### Required action
Please set down the records below exactly as they appear.

─── Data ───

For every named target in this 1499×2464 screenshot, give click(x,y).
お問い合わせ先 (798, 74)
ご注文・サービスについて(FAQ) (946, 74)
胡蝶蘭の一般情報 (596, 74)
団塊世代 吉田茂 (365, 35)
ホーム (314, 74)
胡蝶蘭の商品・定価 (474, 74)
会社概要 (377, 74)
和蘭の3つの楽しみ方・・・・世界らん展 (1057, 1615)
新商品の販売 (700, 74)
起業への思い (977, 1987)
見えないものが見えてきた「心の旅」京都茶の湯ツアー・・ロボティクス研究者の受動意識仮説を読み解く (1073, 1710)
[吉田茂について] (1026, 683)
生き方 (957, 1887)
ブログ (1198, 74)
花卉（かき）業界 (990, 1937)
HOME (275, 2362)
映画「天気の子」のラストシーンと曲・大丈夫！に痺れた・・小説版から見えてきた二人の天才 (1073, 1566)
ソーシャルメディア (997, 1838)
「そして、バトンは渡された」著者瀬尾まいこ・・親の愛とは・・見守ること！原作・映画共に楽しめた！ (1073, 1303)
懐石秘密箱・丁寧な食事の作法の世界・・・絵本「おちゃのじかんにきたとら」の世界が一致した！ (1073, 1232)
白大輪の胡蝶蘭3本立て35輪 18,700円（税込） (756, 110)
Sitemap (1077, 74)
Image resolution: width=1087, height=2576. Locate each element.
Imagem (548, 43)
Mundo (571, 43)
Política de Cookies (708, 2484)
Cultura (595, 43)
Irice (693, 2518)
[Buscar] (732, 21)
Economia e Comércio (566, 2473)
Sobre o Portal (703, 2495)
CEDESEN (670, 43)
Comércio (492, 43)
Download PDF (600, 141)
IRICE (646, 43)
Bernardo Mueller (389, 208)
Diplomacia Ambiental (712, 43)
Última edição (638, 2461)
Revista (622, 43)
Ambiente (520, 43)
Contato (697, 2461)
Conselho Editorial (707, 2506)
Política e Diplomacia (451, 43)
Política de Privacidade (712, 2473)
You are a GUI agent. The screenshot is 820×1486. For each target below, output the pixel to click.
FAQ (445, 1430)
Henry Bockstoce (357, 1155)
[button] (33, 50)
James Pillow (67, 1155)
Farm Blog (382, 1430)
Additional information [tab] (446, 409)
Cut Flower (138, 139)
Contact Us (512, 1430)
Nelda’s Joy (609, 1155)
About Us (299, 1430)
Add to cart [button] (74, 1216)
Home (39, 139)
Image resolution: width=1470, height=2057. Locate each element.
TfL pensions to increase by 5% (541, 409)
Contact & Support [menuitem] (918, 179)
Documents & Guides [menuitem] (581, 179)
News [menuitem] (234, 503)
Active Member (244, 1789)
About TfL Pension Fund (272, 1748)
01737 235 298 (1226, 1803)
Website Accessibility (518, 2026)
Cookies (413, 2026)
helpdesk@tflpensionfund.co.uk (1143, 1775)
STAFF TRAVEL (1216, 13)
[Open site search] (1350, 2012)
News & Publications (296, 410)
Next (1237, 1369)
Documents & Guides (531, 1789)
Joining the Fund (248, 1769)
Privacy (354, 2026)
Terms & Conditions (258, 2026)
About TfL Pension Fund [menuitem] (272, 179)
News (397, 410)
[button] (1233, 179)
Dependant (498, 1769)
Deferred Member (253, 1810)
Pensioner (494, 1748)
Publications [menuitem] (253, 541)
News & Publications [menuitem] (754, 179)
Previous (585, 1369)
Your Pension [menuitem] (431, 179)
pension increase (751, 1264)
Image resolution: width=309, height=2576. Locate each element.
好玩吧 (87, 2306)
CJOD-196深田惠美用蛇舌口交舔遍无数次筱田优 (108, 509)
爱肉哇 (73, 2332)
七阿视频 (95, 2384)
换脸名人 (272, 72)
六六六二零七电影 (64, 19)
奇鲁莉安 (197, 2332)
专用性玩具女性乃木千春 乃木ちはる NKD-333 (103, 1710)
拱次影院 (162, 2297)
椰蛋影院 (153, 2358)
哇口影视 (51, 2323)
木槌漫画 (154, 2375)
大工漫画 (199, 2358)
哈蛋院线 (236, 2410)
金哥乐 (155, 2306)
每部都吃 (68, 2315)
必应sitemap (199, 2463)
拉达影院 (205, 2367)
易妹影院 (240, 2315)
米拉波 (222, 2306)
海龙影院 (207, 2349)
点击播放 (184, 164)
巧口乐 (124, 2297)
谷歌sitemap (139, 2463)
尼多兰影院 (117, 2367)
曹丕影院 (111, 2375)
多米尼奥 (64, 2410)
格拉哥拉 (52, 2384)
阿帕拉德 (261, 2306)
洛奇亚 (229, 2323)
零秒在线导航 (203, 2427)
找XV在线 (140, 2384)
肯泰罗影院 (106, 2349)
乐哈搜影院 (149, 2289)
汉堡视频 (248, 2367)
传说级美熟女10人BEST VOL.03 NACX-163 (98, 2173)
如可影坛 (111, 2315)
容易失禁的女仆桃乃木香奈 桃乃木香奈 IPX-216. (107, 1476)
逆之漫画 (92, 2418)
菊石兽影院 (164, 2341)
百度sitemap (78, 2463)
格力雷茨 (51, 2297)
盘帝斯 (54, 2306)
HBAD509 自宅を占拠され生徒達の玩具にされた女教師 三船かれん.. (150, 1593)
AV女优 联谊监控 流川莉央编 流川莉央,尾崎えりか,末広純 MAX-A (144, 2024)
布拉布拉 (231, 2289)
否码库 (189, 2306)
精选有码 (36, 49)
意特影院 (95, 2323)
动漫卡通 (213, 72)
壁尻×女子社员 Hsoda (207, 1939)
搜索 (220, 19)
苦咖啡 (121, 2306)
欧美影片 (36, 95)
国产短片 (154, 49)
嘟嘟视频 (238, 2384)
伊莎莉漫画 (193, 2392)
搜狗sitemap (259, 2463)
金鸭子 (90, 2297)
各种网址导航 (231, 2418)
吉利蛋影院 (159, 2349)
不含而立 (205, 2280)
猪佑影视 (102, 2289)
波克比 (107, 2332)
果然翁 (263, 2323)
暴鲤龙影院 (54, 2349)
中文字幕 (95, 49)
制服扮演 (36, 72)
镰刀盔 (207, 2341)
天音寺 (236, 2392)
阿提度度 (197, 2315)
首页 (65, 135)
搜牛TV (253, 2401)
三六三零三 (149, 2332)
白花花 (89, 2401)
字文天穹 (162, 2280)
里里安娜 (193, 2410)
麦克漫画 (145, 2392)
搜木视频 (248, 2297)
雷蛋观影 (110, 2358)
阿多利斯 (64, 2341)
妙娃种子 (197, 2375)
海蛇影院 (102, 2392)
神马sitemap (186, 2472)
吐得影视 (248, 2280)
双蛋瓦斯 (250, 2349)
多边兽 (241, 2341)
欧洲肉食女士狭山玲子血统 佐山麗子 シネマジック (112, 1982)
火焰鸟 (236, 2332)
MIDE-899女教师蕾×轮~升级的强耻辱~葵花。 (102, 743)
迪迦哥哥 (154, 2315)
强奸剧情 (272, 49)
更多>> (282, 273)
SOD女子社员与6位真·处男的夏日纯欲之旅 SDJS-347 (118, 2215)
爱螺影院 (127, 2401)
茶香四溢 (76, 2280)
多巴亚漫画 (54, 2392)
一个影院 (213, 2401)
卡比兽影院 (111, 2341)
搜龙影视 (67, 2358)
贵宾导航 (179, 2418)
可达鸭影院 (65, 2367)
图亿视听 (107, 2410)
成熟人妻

───

### Finished task
For every named target in this 1499×2464 screenshot, give click(x,y).
お問い合わせ先 (798, 74)
ご注文・サービスについて(FAQ) (946, 74)
胡蝶蘭の一般情報 (596, 74)
団塊世代 吉田茂 (365, 35)
ホーム (314, 74)
胡蝶蘭の商品・定価 (474, 74)
会社概要 (377, 74)
和蘭の3つの楽しみ方・・・・世界らん展 (1057, 1615)
新商品の販売 (700, 74)
起業への思い (977, 1987)
見えないものが見えてきた「心の旅」京都茶の湯ツアー・・ロボティクス研究者の受動意識仮説を読み解く (1073, 1710)
[吉田茂について] (1026, 683)
生き方 (957, 1887)
ブログ (1198, 74)
花卉（かき）業界 (990, 1937)
HOME (275, 2362)
映画「天気の子」のラストシーンと曲・大丈夫！に痺れた・・小説版から見えてきた二人の天才 (1073, 1566)
ソーシャルメディア (997, 1838)
「そして、バトンは渡された」著者瀬尾まいこ・・親の愛とは・・見守ること！原作・映画共に楽しめた！ (1073, 1303)
懐石秘密箱・丁寧な食事の作法の世界・・・絵本「おちゃのじかんにきたとら」の世界が一致した！ (1073, 1232)
白大輪の胡蝶蘭3本立て35輪 18,700円（税込） (756, 110)
Sitemap (1077, 74)
Image resolution: width=1087, height=2576. Locate each element.
Imagem (548, 43)
Mundo (571, 43)
Política de Cookies (708, 2484)
Cultura (595, 43)
Irice (693, 2518)
[Buscar] (732, 21)
Economia e Comércio (566, 2473)
Sobre o Portal (703, 2495)
CEDESEN (670, 43)
Comércio (492, 43)
Download PDF (600, 141)
IRICE (646, 43)
Bernardo Mueller (389, 208)
Diplomacia Ambiental (712, 43)
Última edição (638, 2461)
Revista (622, 43)
Ambiente (520, 43)
Contato (697, 2461)
Conselho Editorial (707, 2506)
Política e Diplomacia (451, 43)
Política de Privacidade (712, 2473)
You are a GUI agent. The screenshot is 820×1486. For each target below, output the pixel to click.
FAQ (445, 1430)
Henry Bockstoce (357, 1155)
[button] (33, 50)
James Pillow (67, 1155)
Farm Blog (382, 1430)
Additional information [tab] (446, 409)
Cut Flower (138, 139)
Contact Us (512, 1430)
Nelda’s Joy (609, 1155)
About Us (299, 1430)
Add to cart [button] (74, 1216)
Home (39, 139)
Image resolution: width=1470, height=2057. Locate each element.
TfL pensions to increase by 5% (541, 409)
Contact & Support [menuitem] (918, 179)
Documents & Guides [menuitem] (581, 179)
News [menuitem] (234, 503)
Active Member (244, 1789)
About TfL Pension Fund (272, 1748)
01737 235 298 (1226, 1803)
Website Accessibility (518, 2026)
Cookies (413, 2026)
helpdesk@tflpensionfund.co.uk (1143, 1775)
STAFF TRAVEL (1216, 13)
[Open site search] (1350, 2012)
News & Publications (296, 410)
Next (1237, 1369)
Documents & Guides (531, 1789)
Joining the Fund (248, 1769)
Privacy (354, 2026)
Terms & Conditions (258, 2026)
About TfL Pension Fund [menuitem] (272, 179)
News (397, 410)
[button] (1233, 179)
Dependant (498, 1769)
Deferred Member (253, 1810)
Pensioner (494, 1748)
Publications [menuitem] (253, 541)
News & Publications [menuitem] (754, 179)
Previous (585, 1369)
Your Pension [menuitem] (431, 179)
pension increase (751, 1264)
Image resolution: width=309, height=2576. Locate each element.
好玩吧 (87, 2306)
CJOD-196深田惠美用蛇舌口交舔遍无数次筱田优 (108, 509)
爱肉哇 (73, 2332)
七阿视频 (95, 2384)
换脸名人 (272, 72)
六六六二零七电影 (64, 19)
奇鲁莉安 (197, 2332)
专用性玩具女性乃木千春 乃木ちはる NKD-333 (103, 1710)
拱次影院 (162, 2297)
椰蛋影院 (153, 2358)
哇口影视 (51, 2323)
木槌漫画 (154, 2375)
大工漫画 (199, 2358)
哈蛋院线 (236, 2410)
金哥乐 (155, 2306)
每部都吃 (68, 2315)
必应sitemap (199, 2463)
拉达影院 (205, 2367)
易妹影院 (240, 2315)
米拉波 (222, 2306)
海龙影院 (207, 2349)
点击播放 (184, 164)
巧口乐 (124, 2297)
谷歌sitemap (139, 2463)
尼多兰影院 (117, 2367)
曹丕影院 (111, 2375)
多米尼奥 (64, 2410)
格拉哥拉 (52, 2384)
阿帕拉德 (261, 2306)
洛奇亚 (229, 2323)
零秒在线导航 (203, 2427)
找XV在线 (140, 2384)
肯泰罗影院 (106, 2349)
乐哈搜影院 (149, 2289)
汉堡视频 (248, 2367)
传说级美熟女10人BEST VOL.03 NACX-163 (98, 2173)
如可影坛 (111, 2315)
容易失禁的女仆桃乃木香奈 桃乃木香奈 IPX-216. (107, 1476)
逆之漫画 (92, 2418)
菊石兽影院 (164, 2341)
百度sitemap (78, 2463)
格力雷茨 (51, 2297)
盘帝斯 (54, 2306)
HBAD509 自宅を占拠され生徒達の玩具にされた女教師 三船かれん.. (150, 1593)
AV女优 联谊监控 流川莉央编 流川莉央,尾崎えりか,末広純 MAX-A (144, 2024)
布拉布拉 (231, 2289)
否码库 (189, 2306)
精选有码 (36, 49)
意特影院 (95, 2323)
动漫卡通 (213, 72)
壁尻×女子社员 Hsoda (207, 1939)
搜索 (220, 19)
苦咖啡 (121, 2306)
欧美影片 (36, 95)
国产短片 (154, 49)
嘟嘟视频 (238, 2384)
伊莎莉漫画 (193, 2392)
搜狗sitemap (259, 2463)
金鸭子 (90, 2297)
各种网址导航 (231, 2418)
吉利蛋影院 (159, 2349)
不含而立 (205, 2280)
猪佑影视 (102, 2289)
波克比 (107, 2332)
果然翁 (263, 2323)
暴鲤龙影院 (54, 2349)
中文字幕 (95, 49)
制服扮演 (36, 72)
镰刀盔 (207, 2341)
天音寺 (236, 2392)
阿提度度 (197, 2315)
首页 (65, 135)
搜牛TV (253, 2401)
三六三零三 (149, 2332)
白花花 (89, 2401)
字文天穹 (162, 2280)
里里安娜 (193, 2410)
麦克漫画 (145, 2392)
搜木视频 (248, 2297)
雷蛋观影 (110, 2358)
阿多利斯 (64, 2341)
妙娃种子 (197, 2375)
海蛇影院 (102, 2392)
神马sitemap (186, 2472)
吐得影视 (248, 2280)
双蛋瓦斯 (250, 2349)
多边兽 (241, 2341)
欧洲肉食女士狭山玲子血统 佐山麗子 シネマジック (112, 1982)
火焰鸟 (236, 2332)
MIDE-899女教师蕾×轮~升级的强耻辱~葵花。 (102, 743)
迪迦哥哥 (154, 2315)
强奸剧情 (272, 49)
更多>> (282, 273)
SOD女子社员与6位真·处男的夏日纯欲之旅 SDJS-347 (118, 2215)
爱螺影院 (127, 2401)
茶香四溢 (76, 2280)
多巴亚漫画 (54, 2392)
一个影院 (213, 2401)
卡比兽影院 (111, 2341)
搜龙影视 (67, 2358)
贵宾导航 (179, 2418)
可达鸭影院 (65, 2367)
图亿视听 (107, 2410)
成熟人妻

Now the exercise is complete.